I think J.P. will always have ongoing trade discussions, but there are no more emergencies. The pitching staff is deeper and more experienced, so is the bench, and even Syracuse has been upgraded dramatically. The possibility of deadline deals exists, especially with Escobar, and the Jays will take that highly-valued flexibility into next winter, while most of their rivals are still wondering how to get rid of their bad contracts. As Craig says, the one-year signings are a clever trick, which allow an easy transition (if they don't work out) from any of Lidle, Sturtze, Catalanotto, Myers, Bordick, Creek, Tam and whoever else I'm forgetting, to similar bargains a year from now.

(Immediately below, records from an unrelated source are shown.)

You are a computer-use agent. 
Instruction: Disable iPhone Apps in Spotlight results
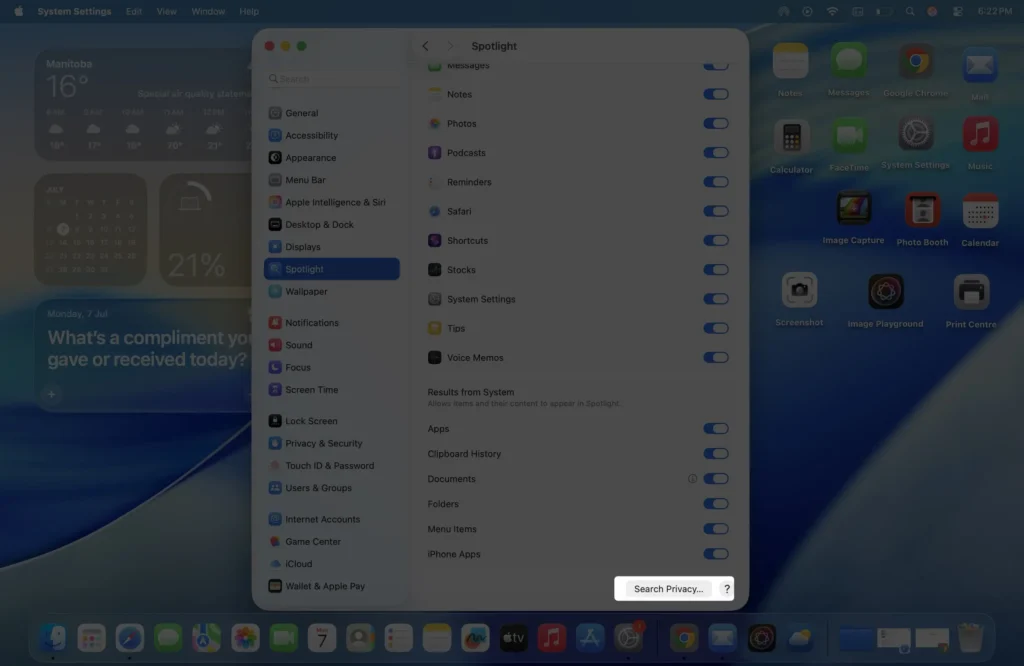(x=716, y=553)
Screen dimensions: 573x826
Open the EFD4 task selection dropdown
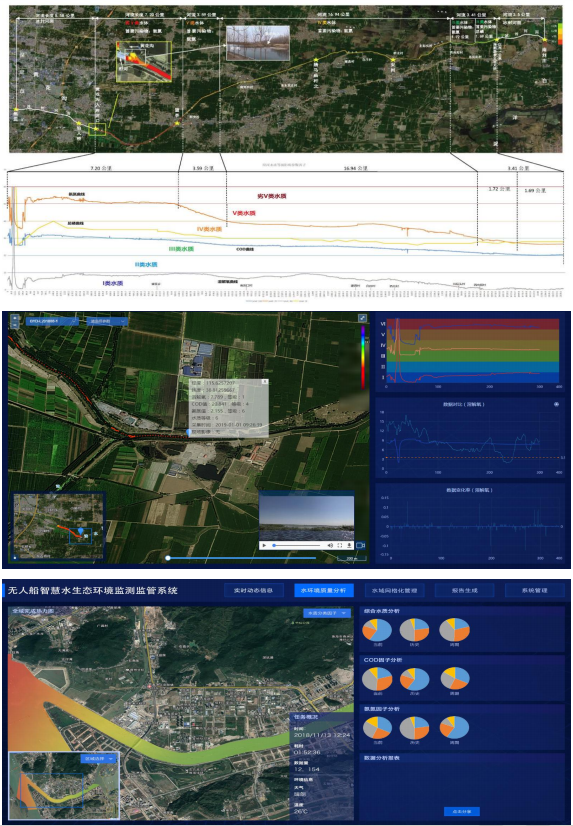pos(52,321)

The Jays should be negotiating to lock up Roy Halladay before he becomes a 20-game winner and two-time all-star; that's the exception I'd make to a policy of short-term deals, as you don't want him to leave for more security, and you want him to feel appreciated. The sooner it's done, the less it will cost.
_R Billie - Wednesday, January 08 2003 @ 11:56 AM EST (#99818) #
From Slam Sports:

"Joining pitchers Roy Halladay and Kelvim Escobar and left fielder Shannon Stewart on the arbitration eligible list are shortstop Chris Woodward, who has two seasons plus 154 days of eligibility, and reliever Cliff Politte, who has two years plus 153 days."

So five players in total here which should eat any remaining salary room the Jays have left.

I completely agree on Halladay. I don't think there's much left for him to prove. If they wait another year they may lose their window of opportunity to lock him in at reasonable cost. If he gets to within a year of free agency, then the Jays will be on the hook for a big time contract. Right now there's a chance to do something in the range of three years plus an option, which could guarantee his position with the team through 2005 or 2006.